À Amiens dans la Somme, un incendie a visé une mosquée le 29 octobre. Les fidèles qui ont été alertés par une odeur de brûlé en allant faire leur prière. À proximité de l’édifice, ils ont retrouvé des allumettes et des allume-feu, confirmant la nature intentionnelle de l’acte. Trois jours plus tôt, une association franco-turque de Côte-d’Or qui gère une mosquée découvrait devant ses locaux le cadavre d’un marcassin.
Le 11 octobre, à Lyon, une jeune femme qui portait une casquette du club de football allemand Sankt Pauli, connu pour son engagement contre l’extrême droite, était passée à tabac par des fascistes. Alors qu’elle buvait un verre dans un bar, un homme au visage masqué s’est approché et lui a arraché sa casquette. La jeune femme l’a poursuivi, et est tombée sur une quinzaine d’individus, au visage dissimulé qui l’ont fait tomber au sol et l’ont frappée en hurlant «ici c’est Lyon, dehors les gauchos». Elle a fait constater une «contusion cervicale», «des ecchymoses supérieures à 10 cm», des écorchures et un «hématome à la main droite».

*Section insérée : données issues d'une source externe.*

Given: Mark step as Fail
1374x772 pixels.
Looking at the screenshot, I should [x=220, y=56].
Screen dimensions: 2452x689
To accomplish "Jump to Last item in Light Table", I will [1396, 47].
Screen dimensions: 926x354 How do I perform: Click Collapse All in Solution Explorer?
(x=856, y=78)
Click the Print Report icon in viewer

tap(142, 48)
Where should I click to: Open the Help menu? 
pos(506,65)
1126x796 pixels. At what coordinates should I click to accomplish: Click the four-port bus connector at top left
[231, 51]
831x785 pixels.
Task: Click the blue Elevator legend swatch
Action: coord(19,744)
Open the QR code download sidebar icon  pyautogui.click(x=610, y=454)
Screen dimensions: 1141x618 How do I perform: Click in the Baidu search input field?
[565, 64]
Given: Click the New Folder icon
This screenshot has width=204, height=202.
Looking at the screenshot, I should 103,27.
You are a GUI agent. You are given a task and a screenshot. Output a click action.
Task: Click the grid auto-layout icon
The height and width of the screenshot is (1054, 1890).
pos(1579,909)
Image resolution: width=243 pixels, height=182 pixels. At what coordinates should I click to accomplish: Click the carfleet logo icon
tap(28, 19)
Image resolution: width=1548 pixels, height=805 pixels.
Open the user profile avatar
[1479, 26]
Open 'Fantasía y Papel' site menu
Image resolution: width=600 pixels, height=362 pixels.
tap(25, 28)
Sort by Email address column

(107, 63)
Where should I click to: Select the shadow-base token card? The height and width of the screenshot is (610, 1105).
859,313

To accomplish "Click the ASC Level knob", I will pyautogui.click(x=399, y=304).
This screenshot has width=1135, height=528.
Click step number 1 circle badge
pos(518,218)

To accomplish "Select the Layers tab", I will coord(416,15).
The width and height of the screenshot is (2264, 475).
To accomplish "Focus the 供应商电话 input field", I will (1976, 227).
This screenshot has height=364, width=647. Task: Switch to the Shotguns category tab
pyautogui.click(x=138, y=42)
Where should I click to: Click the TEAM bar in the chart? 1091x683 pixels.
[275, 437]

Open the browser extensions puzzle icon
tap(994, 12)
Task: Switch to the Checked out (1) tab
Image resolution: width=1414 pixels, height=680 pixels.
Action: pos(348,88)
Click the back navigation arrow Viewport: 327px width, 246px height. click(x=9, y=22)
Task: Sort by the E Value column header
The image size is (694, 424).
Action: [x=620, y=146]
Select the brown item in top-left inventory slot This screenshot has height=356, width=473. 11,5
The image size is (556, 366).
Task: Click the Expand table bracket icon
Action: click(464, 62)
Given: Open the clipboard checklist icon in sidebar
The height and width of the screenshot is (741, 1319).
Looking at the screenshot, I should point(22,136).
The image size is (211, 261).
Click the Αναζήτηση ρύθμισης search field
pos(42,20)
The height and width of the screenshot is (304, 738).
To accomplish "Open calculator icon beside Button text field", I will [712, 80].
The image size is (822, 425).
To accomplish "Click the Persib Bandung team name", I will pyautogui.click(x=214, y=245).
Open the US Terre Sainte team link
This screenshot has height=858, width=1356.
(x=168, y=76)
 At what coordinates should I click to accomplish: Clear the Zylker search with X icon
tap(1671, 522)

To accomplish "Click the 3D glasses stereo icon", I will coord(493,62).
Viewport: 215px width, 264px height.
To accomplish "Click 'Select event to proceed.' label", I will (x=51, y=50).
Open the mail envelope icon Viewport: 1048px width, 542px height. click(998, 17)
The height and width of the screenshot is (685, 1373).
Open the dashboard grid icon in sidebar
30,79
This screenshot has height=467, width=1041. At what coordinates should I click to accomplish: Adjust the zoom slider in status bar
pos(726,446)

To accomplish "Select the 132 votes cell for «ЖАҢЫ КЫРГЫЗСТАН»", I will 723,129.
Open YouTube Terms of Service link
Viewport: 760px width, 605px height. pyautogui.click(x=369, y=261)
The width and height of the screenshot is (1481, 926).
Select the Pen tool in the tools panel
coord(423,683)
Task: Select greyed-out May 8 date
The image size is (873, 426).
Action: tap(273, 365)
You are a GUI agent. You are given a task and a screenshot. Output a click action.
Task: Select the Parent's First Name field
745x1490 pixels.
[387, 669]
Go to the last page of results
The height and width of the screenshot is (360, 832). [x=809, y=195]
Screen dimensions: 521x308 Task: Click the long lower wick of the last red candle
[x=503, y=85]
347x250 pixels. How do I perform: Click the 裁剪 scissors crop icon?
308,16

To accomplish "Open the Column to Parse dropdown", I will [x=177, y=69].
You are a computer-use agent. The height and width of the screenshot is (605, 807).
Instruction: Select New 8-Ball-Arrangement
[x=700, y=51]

Parmi d’autres cas, le 31 aout, c’était déjà près de Dunkerque que Djamel, père de famille maghrébin, était assassiné par un militant d’extrême droite nommé Jérôme Decofour. Ce dernier avait écrasé Djamel volontairement. Le tueur était membre d’une milice raciste nommée «Brigade Française Patriote», et avait harcelé la victime par le passé. En toile de fond de ce crime raciste, la compagne de la victime était l’ex du tueur. Mais Djamel avait déposé plusieurs plaintes restées sans suite contre Jérôme, qui le qualifiait régulièrement de « bougnoule » et de « Sarrasin ». La justice n’avait pas réagi, jusqu’à sa mort qui n’a pas non plus suscité de couverture médiatique nationale. Depuis, sa famille se bat pour que la qualification raciste de ces faits soit retenue. Le meurtre de Djamel intervient dans la même ville que le quintuple crime commis ce week-end.
Des exilés abandonnés
À Dunkerque, après la série d’assassinats du 14 décembre, les habitants du campement d’exilés où a eu lieu la double exécution sont en danger, et abandonnés par les autorités.
Alors que l’entourage des victimes françaises est soutenu, la responsable de l’association d’aide aux migrants Utopia 56 à Grande-Synthe déplore que « rien n’ait été prévu » pour les occupants du campement : « ni soutien psychologique ni mise à l’abri ». Une autre militante associative explique que sur le campement, des exilés « ont demandé de la protection, un hébergement » et que « la peur, le stress et la précarité sont au maximum ».
Après une attaque à l’arme à feu à proximité de leurs tentes, qui ne serait pas terrorisé ? Pourtant, l’État n’a pas fait le moindre geste en leur direction.